Sein zweiter Vorschlag geht in die gleiche Richtung wie die Studie seines Kollegen Jaimovich: Wer seine Stelle verliert, dem sollten durch Umschulung neue Perspektiven eröffnet werden. Und schliesslich sollte die Ungleichheit unter den Einkommen durch Steuern und staatliche Transferleistungen ausgeglichen werden. Dorn hat jedoch einen Vorbehalt: «Erfolgreiche Firmen tragen dazu bei, dass wir wohlhabender werden. Deshalb müssen Eingriffe so gestaltet sein, dass sie die wirtschaftliche Entwicklung nicht behindern und weiterhin genügend Anreize bestehen, sich als Unternehmer zu engagieren.»
KONTAKT:
Prof. David Dorn, david.dorn@econ.uzh.ch
Prof.

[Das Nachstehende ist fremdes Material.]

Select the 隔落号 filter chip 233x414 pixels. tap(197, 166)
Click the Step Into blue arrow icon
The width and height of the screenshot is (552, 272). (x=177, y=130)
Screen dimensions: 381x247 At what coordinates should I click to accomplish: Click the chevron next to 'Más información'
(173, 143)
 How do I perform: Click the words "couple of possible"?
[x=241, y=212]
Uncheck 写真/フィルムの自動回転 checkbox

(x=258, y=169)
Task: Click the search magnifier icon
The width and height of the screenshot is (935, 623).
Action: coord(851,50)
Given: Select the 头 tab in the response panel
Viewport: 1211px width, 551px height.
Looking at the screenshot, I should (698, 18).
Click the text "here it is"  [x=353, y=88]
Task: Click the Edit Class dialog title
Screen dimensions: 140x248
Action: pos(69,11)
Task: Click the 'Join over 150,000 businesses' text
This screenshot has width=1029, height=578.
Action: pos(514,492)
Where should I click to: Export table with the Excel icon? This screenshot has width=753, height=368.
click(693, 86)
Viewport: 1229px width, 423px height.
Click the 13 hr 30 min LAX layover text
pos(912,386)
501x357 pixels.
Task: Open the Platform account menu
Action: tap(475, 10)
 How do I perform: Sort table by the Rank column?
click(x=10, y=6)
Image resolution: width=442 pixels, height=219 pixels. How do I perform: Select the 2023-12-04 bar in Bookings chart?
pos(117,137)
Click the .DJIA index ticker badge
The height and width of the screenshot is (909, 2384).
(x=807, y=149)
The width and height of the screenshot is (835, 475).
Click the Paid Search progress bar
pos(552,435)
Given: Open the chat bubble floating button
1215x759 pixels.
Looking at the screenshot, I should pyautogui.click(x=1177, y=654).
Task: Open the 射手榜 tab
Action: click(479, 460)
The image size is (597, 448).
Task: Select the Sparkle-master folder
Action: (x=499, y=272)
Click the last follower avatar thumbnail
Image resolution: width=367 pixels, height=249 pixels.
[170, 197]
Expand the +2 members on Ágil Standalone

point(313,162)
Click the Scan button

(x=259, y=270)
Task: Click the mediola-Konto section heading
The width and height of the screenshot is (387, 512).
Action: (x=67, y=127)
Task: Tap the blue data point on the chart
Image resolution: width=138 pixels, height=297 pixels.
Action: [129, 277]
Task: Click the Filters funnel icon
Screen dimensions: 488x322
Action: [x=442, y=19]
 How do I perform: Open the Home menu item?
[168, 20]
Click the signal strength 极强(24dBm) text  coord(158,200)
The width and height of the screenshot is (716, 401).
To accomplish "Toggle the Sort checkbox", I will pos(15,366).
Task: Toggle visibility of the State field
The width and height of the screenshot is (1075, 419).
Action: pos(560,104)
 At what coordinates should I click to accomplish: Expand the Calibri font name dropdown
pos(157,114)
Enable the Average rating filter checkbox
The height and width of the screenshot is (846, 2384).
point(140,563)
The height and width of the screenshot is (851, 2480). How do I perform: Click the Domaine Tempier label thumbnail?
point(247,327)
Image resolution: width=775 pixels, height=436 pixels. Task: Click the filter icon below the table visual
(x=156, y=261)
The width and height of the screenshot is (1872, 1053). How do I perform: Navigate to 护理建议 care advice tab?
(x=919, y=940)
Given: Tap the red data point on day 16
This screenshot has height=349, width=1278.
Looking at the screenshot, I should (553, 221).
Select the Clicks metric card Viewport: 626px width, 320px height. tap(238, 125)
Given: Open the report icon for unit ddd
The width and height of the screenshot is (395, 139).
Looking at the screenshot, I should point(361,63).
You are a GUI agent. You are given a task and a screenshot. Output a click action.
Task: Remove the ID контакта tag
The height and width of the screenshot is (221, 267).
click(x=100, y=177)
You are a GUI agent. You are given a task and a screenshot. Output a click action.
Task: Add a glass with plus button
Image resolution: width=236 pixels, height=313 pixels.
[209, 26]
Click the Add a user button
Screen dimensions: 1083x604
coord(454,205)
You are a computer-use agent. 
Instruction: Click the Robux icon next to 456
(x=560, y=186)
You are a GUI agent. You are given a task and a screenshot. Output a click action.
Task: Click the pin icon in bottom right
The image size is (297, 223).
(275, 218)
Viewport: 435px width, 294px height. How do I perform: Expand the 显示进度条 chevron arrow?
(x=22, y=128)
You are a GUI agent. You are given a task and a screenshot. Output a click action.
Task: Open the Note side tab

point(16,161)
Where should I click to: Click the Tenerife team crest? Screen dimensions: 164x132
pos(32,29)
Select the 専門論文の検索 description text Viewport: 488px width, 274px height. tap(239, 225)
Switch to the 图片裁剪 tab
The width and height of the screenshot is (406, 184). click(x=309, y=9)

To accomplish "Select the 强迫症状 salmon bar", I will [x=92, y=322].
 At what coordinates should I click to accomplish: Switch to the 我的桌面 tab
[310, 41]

Nir Jaimovich, nir.jaimovich@econ.uzh.ch
Universitärer Forschungsschwerpunkt
Gleiche Chancen
Die steigende ökonomische und soziale Ungleichheit ist eine Herausforderung für Gesellschaften, die sich für demokratische und meritokratische Ideale einsetzen. Der Universitäre Forschungsschwerpunkt (UFSP) «Equality of Opportunity» (Chancengleichheit) erforscht die wirtschaftlichen und sozialen Veränderungen, die zu Ungleichheit in der Gesellschaft führen, und evaluiert Strategien, die die Chancengleichheit verbessern.
Der UFSP bringt drei Fakultäten und sechs akademische Disziplinen zusammen: Ökonomie, Recht, Politologie, Geschichte, Soziologie und Philosophie. Mit dieser interdisziplinären Expertise wird in drei Forschungsmodulen Hand in Hand gearbeitet: Das Modul «Ökonomische Veränderung» analysiert, wie sich Strukturveränderungen in der Wirtschaft, angetrieben etwa durch die Automatisierung, auf die Verteilung des Wohlstands in der Gesellschaft auswirken. Das Modul «Soziale Veränderung» fragt, wie soziale Normen die Wahrnehmung von Ungleichheit beeinflussen und wie sich das auf die Politik auswirkt. Das dritte Modul «Staatliche Interventionen» erforscht, wie Regierungen die Gleichheit fördern können.